Aan de Voorzitter van de Tweede Kamer der Staten-Generaal
Den Haag, 23 mei 2016
In de procedurevergadering van de vaste commissie voor Economische Zaken van 28 april
2016 is gesproken over het wetsvoorstel grondgebonden groei melkveehouderij (Kamerstuk
34 295). De commissie heeft mij verzocht aan te geven of er bezwaren zijn tegen een gelijktijdige
behandeling van dit wetsvoorstel Wet grondgebonden groei melkveehouderij en het nog
te ontvangen wetsvoorstel over fosfaatrechten.
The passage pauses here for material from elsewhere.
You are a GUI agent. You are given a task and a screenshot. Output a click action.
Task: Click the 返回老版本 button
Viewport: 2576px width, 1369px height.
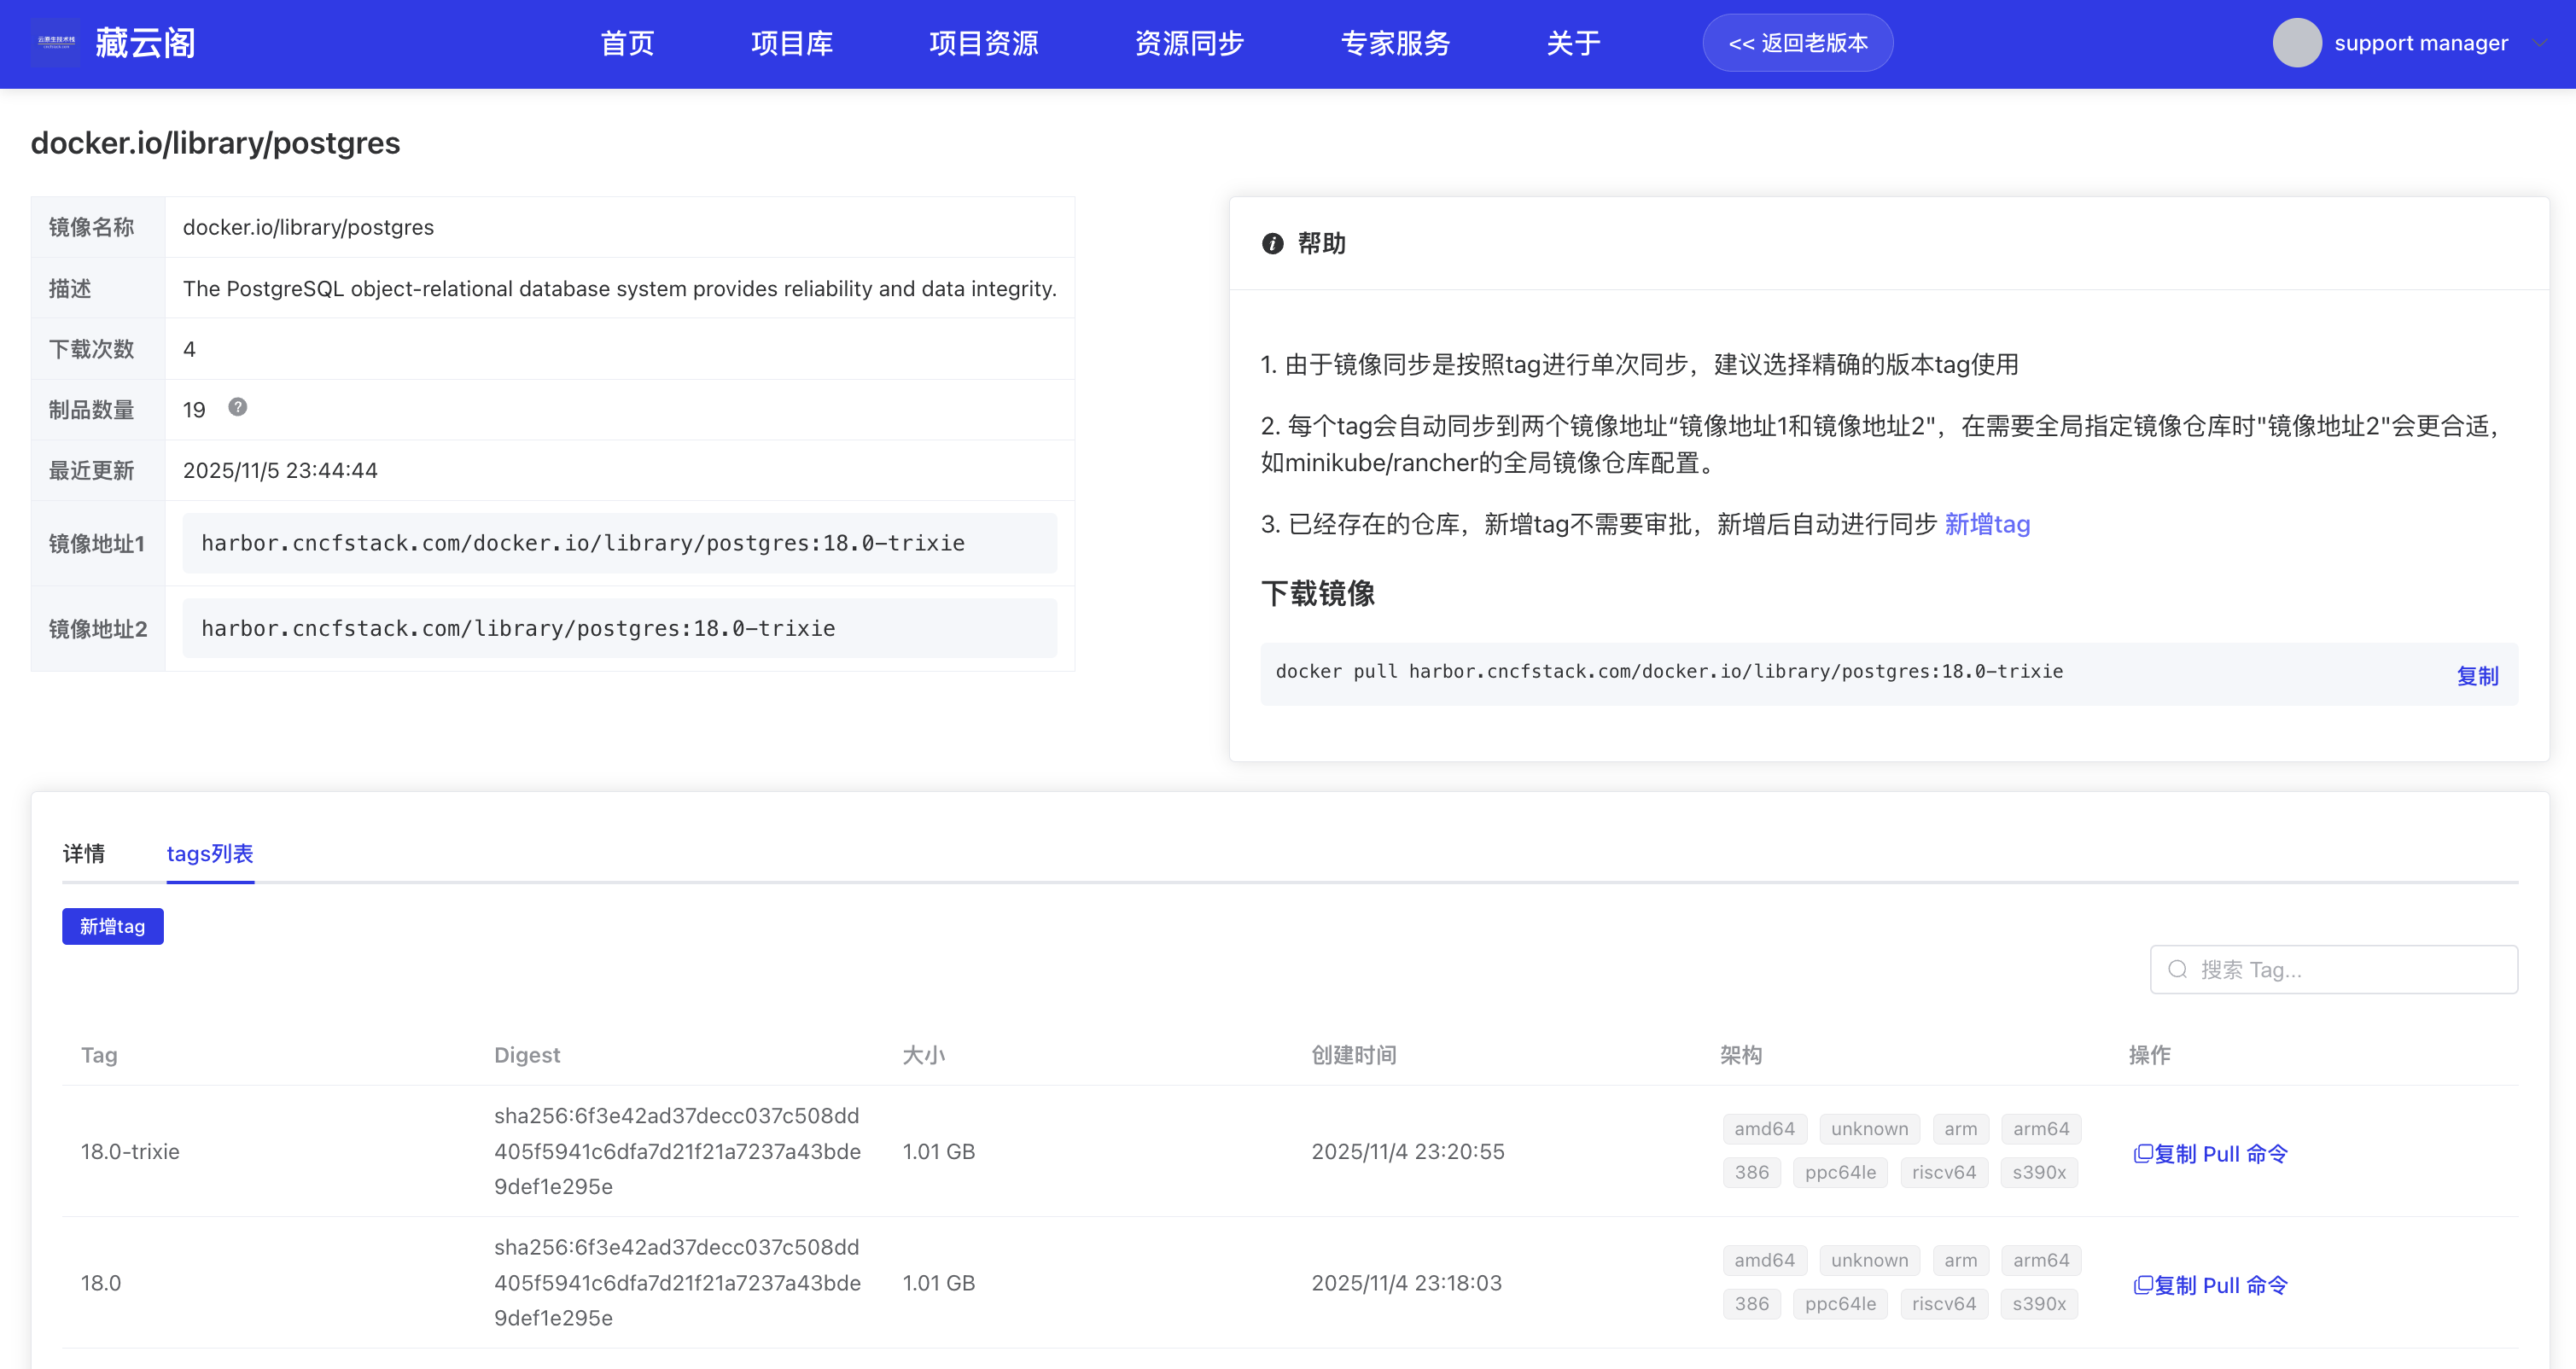(x=1797, y=43)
Tijdens de plenaire behandeling van de Amvb grondgebonden groei melkveehouderij (hierna:
Amvb) in de Eerste Kamer is, in reactie op de tijdens de behandeling van het Wetsvoorstel
verantwoorde groei melkveehouderij aangenomen motie Reuten c.s. (Kamerstuk 33 979, G), de toezegging gedaan om de verplichtingen uit de Amvb op te nemen in een wetsvoorstel
tot wijziging van de Meststoffenwet. Het streven bij dit wetsvoorstel was om het in
werking te laten treden met ingang van 1 januari 2016, zodat inwerkingtreding van
de Amvb achterwege kon blijven. De Eerste Kamer stelde zich op het principiële standpunt
dat de normen die in de Amvb zijn vervat in de wet opgenomen zouden moeten worden,
in de wetenschap dat het onzeker was of dat nog voor 1 januari 2016 zou lukken. Omdat
de procedure voor het wetsvoorstel niet tijdig kon worden doorlopen, is dan ook op
1 januari 2016 de Amvb grondgebonden groei melkveehouderij in werking getreden (Stb. 2015, nr. 344 en Stb. 2015, nr. 555).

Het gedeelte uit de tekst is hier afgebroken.